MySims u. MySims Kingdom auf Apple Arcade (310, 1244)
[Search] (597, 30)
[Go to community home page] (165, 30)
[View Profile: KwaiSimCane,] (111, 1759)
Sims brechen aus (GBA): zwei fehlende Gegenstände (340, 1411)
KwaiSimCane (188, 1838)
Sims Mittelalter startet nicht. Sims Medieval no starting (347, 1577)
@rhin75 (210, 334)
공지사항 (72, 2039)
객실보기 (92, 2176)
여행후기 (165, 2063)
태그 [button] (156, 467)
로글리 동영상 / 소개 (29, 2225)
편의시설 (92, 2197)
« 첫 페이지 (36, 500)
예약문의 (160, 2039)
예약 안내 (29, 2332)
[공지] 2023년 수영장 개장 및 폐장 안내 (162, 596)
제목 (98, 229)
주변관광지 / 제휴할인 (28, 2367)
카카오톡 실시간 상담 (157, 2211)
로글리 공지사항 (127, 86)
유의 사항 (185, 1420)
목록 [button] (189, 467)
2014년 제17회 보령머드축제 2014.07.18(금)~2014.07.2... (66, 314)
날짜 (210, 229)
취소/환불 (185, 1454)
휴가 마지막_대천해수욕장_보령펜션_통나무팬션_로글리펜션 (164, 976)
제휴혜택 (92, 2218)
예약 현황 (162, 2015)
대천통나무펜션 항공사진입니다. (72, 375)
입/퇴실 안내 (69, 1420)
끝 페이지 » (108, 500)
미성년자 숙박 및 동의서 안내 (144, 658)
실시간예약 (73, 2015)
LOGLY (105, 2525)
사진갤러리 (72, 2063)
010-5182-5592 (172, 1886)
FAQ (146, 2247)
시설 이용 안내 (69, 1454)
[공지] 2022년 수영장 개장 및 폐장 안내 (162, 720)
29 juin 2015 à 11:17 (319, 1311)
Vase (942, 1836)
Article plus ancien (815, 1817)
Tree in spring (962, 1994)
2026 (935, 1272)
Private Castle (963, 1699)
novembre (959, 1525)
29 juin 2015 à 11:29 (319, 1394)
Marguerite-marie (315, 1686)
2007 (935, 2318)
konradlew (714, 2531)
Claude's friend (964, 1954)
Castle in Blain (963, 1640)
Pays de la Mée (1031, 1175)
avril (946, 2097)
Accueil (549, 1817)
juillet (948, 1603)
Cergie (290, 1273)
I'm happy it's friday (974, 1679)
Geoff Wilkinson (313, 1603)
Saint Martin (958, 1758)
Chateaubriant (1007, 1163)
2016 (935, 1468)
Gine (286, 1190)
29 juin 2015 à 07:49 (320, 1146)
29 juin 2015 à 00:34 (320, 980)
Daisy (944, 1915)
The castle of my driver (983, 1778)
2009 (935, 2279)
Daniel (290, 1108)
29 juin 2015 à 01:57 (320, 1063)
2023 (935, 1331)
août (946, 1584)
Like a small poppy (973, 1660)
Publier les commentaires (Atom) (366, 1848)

WORK ITEM
Quote all of the entries verbatim.

RESPONSE
MySims u. MySims Kingdom auf Apple Arcade (310, 1244)
[Search] (597, 30)
[Go to community home page] (165, 30)
[View Profile: KwaiSimCane,] (111, 1759)
Sims brechen aus (GBA): zwei fehlende Gegenstände (340, 1411)
KwaiSimCane (188, 1838)
Sims Mittelalter startet nicht. Sims Medieval no starting (347, 1577)
@rhin75 (210, 334)
공지사항 (72, 2039)
객실보기 (92, 2176)
여행후기 (165, 2063)
태그 [button] (156, 467)
로글리 동영상 / 소개 (29, 2225)
편의시설 (92, 2197)
« 첫 페이지 (36, 500)
예약문의 (160, 2039)
예약 안내 (29, 2332)
[공지] 2023년 수영장 개장 및 폐장 안내 (162, 596)
제목 (98, 229)
주변관광지 / 제휴할인 (28, 2367)
카카오톡 실시간 상담 (157, 2211)
로글리 공지사항 (127, 86)
유의 사항 (185, 1420)
목록 [button] (189, 467)
2014년 제17회 보령머드축제 2014.07.18(금)~2014.07.2... (66, 314)
날짜 (210, 229)
취소/환불 (185, 1454)
휴가 마지막_대천해수욕장_보령펜션_통나무팬션_로글리펜션 (164, 976)
제휴혜택 (92, 2218)
예약 현황 (162, 2015)
대천통나무펜션 항공사진입니다. (72, 375)
입/퇴실 안내 (69, 1420)
끝 페이지 » (108, 500)
미성년자 숙박 및 동의서 안내 (144, 658)
실시간예약 (73, 2015)
LOGLY (105, 2525)
사진갤러리 (72, 2063)
010-5182-5592 (172, 1886)
FAQ (146, 2247)
시설 이용 안내 (69, 1454)
[공지] 2022년 수영장 개장 및 폐장 안내 (162, 720)
29 juin 2015 à 11:17 (319, 1311)
Vase (942, 1836)
Article plus ancien (815, 1817)
Tree in spring (962, 1994)
2026 (935, 1272)
Private Castle (963, 1699)
novembre (959, 1525)
29 juin 2015 à 11:29 (319, 1394)
Marguerite-marie (315, 1686)
2007 (935, 2318)
konradlew (714, 2531)
Claude's friend (964, 1954)
Castle in Blain (963, 1640)
Pays de la Mée (1031, 1175)
avril (946, 2097)
Accueil (549, 1817)
juillet (948, 1603)
Cergie (290, 1273)
I'm happy it's friday (974, 1679)
Geoff Wilkinson (313, 1603)
Saint Martin (958, 1758)
Chateaubriant (1007, 1163)
2016 (935, 1468)
Gine (286, 1190)
29 juin 2015 à 07:49 (320, 1146)
29 juin 2015 à 00:34 (320, 980)
Daisy (944, 1915)
The castle of my driver (983, 1778)
2009 (935, 2279)
Daniel (290, 1108)
29 juin 2015 à 01:57 (320, 1063)
2023 (935, 1331)
août (946, 1584)
Like a small poppy (973, 1660)
Publier les commentaires (Atom) (366, 1848)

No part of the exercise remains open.